* [WHAT IS REQUIRED]:
Report each line of the data that includes the word "computer".

* [PROVIDED ENTRIES]:
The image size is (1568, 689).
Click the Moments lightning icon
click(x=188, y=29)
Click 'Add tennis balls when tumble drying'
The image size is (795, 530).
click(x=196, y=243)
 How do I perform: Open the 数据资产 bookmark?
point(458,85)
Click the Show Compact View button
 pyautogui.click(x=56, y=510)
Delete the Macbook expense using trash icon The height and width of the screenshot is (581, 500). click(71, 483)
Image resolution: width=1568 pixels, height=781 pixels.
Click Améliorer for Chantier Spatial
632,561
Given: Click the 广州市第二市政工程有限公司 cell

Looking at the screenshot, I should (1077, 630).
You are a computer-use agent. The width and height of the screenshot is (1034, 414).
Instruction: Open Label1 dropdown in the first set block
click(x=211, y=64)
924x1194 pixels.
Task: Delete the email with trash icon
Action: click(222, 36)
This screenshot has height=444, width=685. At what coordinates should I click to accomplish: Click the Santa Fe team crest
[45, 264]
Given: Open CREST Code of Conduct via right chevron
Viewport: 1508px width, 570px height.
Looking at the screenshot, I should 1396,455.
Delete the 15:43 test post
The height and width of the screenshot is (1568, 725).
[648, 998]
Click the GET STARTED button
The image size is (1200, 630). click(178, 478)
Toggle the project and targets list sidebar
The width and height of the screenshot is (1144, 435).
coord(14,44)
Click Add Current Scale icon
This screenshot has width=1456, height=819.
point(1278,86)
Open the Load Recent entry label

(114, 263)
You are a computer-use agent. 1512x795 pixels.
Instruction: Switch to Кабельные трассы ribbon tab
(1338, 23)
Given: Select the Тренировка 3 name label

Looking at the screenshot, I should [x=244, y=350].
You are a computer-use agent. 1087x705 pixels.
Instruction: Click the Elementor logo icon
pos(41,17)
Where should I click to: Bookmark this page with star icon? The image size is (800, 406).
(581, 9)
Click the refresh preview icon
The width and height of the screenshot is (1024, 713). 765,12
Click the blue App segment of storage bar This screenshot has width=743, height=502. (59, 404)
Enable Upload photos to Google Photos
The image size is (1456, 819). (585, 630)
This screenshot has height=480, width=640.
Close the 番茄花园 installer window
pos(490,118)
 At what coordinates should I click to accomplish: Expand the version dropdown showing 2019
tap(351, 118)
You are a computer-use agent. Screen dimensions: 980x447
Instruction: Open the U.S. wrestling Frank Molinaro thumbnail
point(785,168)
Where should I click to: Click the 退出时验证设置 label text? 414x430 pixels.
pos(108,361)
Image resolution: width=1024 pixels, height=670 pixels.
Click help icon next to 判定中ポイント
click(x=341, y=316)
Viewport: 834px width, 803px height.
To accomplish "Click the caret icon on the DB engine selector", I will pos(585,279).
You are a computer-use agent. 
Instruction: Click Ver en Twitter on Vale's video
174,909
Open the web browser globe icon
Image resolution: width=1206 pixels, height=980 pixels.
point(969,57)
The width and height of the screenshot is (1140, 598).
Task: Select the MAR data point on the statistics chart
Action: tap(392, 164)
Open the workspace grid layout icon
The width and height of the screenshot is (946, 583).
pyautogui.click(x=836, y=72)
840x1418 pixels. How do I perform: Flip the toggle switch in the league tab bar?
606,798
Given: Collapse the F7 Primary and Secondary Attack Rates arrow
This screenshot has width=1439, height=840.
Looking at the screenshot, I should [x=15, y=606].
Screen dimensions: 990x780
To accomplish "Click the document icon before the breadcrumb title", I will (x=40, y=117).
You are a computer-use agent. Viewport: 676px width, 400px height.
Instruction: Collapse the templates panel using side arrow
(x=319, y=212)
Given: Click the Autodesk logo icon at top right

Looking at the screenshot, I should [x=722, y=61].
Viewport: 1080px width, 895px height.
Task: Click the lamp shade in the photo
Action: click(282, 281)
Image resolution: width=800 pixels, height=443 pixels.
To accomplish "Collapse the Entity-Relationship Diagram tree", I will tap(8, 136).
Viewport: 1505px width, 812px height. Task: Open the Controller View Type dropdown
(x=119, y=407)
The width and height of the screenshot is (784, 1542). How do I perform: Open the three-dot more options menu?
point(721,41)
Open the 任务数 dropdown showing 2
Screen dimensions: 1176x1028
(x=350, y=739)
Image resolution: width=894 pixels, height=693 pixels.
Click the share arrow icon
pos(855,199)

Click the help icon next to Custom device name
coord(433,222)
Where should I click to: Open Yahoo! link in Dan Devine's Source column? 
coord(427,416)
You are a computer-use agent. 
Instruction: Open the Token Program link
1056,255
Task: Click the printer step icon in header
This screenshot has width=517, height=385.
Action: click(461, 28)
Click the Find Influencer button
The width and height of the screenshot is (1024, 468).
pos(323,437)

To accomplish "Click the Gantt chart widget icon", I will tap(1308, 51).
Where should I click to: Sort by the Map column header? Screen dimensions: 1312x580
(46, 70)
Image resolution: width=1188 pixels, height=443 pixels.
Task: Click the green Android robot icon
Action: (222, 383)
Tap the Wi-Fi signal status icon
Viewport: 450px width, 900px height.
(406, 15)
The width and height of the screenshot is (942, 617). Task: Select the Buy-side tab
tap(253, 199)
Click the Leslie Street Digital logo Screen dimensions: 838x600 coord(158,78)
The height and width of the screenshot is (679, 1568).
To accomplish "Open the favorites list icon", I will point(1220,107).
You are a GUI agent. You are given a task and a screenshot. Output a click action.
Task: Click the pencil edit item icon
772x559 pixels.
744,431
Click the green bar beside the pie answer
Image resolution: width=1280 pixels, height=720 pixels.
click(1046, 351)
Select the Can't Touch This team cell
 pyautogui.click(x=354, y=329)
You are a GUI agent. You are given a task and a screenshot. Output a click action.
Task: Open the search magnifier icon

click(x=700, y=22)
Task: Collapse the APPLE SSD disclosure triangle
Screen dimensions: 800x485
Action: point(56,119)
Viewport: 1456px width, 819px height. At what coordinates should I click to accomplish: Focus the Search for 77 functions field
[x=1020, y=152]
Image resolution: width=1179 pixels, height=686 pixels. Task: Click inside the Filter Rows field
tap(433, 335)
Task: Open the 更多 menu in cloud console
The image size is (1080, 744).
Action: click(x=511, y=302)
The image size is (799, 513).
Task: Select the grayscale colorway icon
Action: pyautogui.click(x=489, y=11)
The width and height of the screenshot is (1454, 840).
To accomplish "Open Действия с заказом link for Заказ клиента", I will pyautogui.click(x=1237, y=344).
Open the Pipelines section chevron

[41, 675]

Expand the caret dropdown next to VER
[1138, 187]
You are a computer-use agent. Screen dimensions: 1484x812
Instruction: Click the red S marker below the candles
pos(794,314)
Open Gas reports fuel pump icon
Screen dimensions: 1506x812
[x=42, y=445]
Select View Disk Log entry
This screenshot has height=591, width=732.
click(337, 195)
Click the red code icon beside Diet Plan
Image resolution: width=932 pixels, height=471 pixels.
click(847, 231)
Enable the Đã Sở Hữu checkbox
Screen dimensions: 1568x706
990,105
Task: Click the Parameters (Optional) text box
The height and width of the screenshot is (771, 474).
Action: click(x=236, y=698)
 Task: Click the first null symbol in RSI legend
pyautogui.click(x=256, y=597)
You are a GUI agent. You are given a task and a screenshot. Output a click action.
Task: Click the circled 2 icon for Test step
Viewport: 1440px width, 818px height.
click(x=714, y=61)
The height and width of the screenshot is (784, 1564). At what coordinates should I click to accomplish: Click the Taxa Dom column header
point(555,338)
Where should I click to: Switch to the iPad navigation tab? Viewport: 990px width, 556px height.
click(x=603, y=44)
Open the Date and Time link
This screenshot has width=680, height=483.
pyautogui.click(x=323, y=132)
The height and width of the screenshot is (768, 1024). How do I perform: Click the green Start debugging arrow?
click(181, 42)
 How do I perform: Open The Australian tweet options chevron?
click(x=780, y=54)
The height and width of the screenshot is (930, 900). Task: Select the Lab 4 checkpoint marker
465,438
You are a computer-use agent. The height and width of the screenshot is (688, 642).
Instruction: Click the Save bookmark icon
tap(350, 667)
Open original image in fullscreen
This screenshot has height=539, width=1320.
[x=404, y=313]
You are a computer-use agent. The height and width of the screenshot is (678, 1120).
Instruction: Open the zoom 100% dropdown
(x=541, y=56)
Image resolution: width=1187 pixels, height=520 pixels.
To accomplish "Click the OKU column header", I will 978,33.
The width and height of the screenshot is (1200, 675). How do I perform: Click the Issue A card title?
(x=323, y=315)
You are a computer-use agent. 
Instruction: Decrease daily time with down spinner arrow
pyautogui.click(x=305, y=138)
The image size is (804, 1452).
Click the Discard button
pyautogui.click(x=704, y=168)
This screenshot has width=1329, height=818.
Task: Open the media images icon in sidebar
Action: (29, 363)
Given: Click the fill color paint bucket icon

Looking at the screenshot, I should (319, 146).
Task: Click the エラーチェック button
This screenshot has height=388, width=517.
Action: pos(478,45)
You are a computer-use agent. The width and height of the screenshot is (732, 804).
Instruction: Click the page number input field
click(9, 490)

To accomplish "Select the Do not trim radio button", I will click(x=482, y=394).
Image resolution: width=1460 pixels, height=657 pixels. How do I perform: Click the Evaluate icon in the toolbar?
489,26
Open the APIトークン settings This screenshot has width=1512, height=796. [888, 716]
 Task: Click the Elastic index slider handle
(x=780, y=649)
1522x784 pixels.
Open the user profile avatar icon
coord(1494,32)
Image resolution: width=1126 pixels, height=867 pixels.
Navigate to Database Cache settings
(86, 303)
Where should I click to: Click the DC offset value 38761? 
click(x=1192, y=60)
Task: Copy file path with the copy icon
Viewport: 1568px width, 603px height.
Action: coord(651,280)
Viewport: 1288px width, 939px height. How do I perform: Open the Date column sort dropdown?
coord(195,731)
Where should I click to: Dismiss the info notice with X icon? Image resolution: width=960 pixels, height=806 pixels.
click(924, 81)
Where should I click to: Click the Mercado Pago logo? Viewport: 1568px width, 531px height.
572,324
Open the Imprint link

* [ANSWER SPACE]:
You are a computer-use agent. The width and height of the screenshot is (1034, 414).
You are a computer-use agent. 1512x795 pixels.
You are a computer-use agent. 1087x705 pixels.
You are a computer-use agent. Screen dimensions: 980x447
You are a computer-use agent. 
You are a computer-use agent. Viewport: 676px width, 400px height.
You are a computer-use agent. 
You are a computer-use agent. Screen dimensions: 1484x812
You are a computer-use agent. The height and width of the screenshot is (688, 642).
You are a computer-use agent. The height and width of the screenshot is (678, 1120).
You are a computer-use agent. 
You are a computer-use agent. The width and height of the screenshot is (732, 804).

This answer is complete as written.